» **What the exercise asks**: Retype each entry below precisely as it reads.

################

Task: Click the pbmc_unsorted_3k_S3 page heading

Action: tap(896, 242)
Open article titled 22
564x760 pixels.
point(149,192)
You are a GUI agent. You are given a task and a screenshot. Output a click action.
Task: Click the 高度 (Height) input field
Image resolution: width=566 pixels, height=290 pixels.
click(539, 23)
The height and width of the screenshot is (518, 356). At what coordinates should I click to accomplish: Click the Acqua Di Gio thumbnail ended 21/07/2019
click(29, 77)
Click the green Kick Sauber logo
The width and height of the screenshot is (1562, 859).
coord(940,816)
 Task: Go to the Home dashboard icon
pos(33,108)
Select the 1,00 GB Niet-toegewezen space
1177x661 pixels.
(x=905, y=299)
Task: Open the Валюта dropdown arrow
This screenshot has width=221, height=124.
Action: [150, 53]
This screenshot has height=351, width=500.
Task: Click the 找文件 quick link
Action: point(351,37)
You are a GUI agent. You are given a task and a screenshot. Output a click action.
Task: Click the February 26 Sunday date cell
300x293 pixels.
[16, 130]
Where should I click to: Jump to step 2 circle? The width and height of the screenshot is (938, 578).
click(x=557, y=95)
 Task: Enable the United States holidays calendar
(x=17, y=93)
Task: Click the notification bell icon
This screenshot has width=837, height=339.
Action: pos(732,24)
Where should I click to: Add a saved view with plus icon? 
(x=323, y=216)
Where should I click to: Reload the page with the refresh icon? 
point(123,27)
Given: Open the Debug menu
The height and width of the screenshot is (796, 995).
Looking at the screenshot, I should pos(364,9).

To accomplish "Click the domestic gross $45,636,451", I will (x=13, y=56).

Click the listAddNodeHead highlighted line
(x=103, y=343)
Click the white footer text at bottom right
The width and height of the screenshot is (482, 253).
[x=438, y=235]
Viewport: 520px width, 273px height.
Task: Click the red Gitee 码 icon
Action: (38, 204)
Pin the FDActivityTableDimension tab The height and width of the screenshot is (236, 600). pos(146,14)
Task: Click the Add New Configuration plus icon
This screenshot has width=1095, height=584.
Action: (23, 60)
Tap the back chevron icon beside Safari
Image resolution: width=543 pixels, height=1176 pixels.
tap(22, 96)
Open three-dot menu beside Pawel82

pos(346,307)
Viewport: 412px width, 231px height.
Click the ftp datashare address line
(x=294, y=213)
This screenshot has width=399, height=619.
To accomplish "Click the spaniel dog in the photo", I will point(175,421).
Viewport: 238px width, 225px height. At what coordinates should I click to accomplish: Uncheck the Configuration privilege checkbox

################

» **Completed exercise**:
Task: Click the pbmc_unsorted_3k_S3 page heading

Action: tap(896, 242)
Open article titled 22
564x760 pixels.
point(149,192)
You are a GUI agent. You are given a task and a screenshot. Output a click action.
Task: Click the 高度 (Height) input field
Image resolution: width=566 pixels, height=290 pixels.
click(539, 23)
The height and width of the screenshot is (518, 356). At what coordinates should I click to accomplish: Click the Acqua Di Gio thumbnail ended 21/07/2019
click(29, 77)
Click the green Kick Sauber logo
The width and height of the screenshot is (1562, 859).
coord(940,816)
 Task: Go to the Home dashboard icon
pos(33,108)
Select the 1,00 GB Niet-toegewezen space
1177x661 pixels.
(x=905, y=299)
Task: Open the Валюта dropdown arrow
This screenshot has width=221, height=124.
Action: [150, 53]
This screenshot has height=351, width=500.
Task: Click the 找文件 quick link
Action: point(351,37)
You are a GUI agent. You are given a task and a screenshot. Output a click action.
Task: Click the February 26 Sunday date cell
300x293 pixels.
[16, 130]
Where should I click to: Jump to step 2 circle? The width and height of the screenshot is (938, 578).
click(x=557, y=95)
 Task: Enable the United States holidays calendar
(x=17, y=93)
Task: Click the notification bell icon
This screenshot has width=837, height=339.
Action: pos(732,24)
Where should I click to: Add a saved view with plus icon? 
(x=323, y=216)
Where should I click to: Reload the page with the refresh icon? 
point(123,27)
Given: Open the Debug menu
The height and width of the screenshot is (796, 995).
Looking at the screenshot, I should pos(364,9).

To accomplish "Click the domestic gross $45,636,451", I will (x=13, y=56).

Click the listAddNodeHead highlighted line
(x=103, y=343)
Click the white footer text at bottom right
The width and height of the screenshot is (482, 253).
[x=438, y=235]
Viewport: 520px width, 273px height.
Task: Click the red Gitee 码 icon
Action: (38, 204)
Pin the FDActivityTableDimension tab The height and width of the screenshot is (236, 600). pos(146,14)
Task: Click the Add New Configuration plus icon
This screenshot has width=1095, height=584.
Action: (23, 60)
Tap the back chevron icon beside Safari
Image resolution: width=543 pixels, height=1176 pixels.
tap(22, 96)
Open three-dot menu beside Pawel82

pos(346,307)
Viewport: 412px width, 231px height.
Click the ftp datashare address line
(x=294, y=213)
This screenshot has width=399, height=619.
To accomplish "Click the spaniel dog in the photo", I will point(175,421).
Viewport: 238px width, 225px height. At what coordinates should I click to accomplish: Uncheck the Configuration privilege checkbox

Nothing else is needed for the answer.